Berlin Wall 100
07 December 2017 / Berlin, Germany
It’s been 28 years since the toppling of the Berlin Wall, a 155 kilometer barrier that stood to separate East Germany from West Berlin for nearly three decades. Constructed seemingly overnight, this wall transformed West Berlin into an island of western ideals and governance, cut off on all sides from the surrounding GDR (German Democratic Republic).
Throughout its history, The Berlin Wall stood as a powerful Cold War symbol and provided the world with countless harrowing, tragic and triumphant tales of attempted escape.
Today, little of the physical wall remains.

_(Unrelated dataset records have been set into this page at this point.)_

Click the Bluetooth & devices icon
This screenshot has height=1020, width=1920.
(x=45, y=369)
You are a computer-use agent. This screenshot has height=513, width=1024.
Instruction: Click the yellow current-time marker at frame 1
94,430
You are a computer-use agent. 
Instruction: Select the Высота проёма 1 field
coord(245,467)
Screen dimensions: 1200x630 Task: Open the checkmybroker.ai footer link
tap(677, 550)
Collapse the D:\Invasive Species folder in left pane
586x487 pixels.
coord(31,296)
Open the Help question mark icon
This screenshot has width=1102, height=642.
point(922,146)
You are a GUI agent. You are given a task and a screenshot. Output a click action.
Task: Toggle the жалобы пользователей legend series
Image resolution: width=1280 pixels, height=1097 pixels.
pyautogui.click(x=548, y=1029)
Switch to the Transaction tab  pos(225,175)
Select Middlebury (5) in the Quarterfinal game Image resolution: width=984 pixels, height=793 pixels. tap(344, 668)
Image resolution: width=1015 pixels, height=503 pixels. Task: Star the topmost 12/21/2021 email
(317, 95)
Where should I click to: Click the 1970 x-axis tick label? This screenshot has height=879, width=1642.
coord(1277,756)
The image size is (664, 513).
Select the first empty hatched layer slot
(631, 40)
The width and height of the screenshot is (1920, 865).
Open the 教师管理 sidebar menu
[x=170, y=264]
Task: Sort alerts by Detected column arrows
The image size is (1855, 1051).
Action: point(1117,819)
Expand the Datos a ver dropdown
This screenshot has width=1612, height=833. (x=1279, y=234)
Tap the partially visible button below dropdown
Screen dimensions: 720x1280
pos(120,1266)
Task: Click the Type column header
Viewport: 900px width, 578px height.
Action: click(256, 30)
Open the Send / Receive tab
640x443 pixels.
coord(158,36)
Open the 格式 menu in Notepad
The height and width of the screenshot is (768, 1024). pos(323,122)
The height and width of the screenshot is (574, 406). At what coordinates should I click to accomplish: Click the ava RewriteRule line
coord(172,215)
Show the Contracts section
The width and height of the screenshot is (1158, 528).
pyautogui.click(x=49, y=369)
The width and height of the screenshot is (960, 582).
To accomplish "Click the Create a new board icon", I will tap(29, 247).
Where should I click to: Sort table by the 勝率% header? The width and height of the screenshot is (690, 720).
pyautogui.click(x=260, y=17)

However, its history can still be traced—and best of all, on two wheels.
The route begins in Mitte near the Berlin Wall Memorial and zig-zags its way past some of the more notable city landmarks before heading south along the East Side Gallery, where some of the most in-tact sections of the Wall still stand. From there, it’s not long before you are out of the city and cycling through the quiet suburbs of former West Berlin.
Some famous sights include the Brandenburg Gate (pictured above), Checkpoint Charlie and the Reichstag.
Pro tip: Always bring a friend who brings snacks.
The route is well marked and dotted throughout with bright orange signposts that offer details on the historical significance of certain sections of the trail. If you’re expecting a road ride, as we were, you might be surprised to find that large sections of the route are unpaved gravel and dirt, which can become very muddy, and exciting, during the wetter months of the year.
Our original plan was to meet Staffan at the Glienicke Bridge, a.k.a. the 'Bridge of Spies' (pictured below). Due to a late start and a flat tire, however, we opted for a less exciting rendezvous at a small Indian restaurant on the western edge of the city limits.
A slight detour leads to Krampnitz, an old abandoned Soviet army base (pictured above).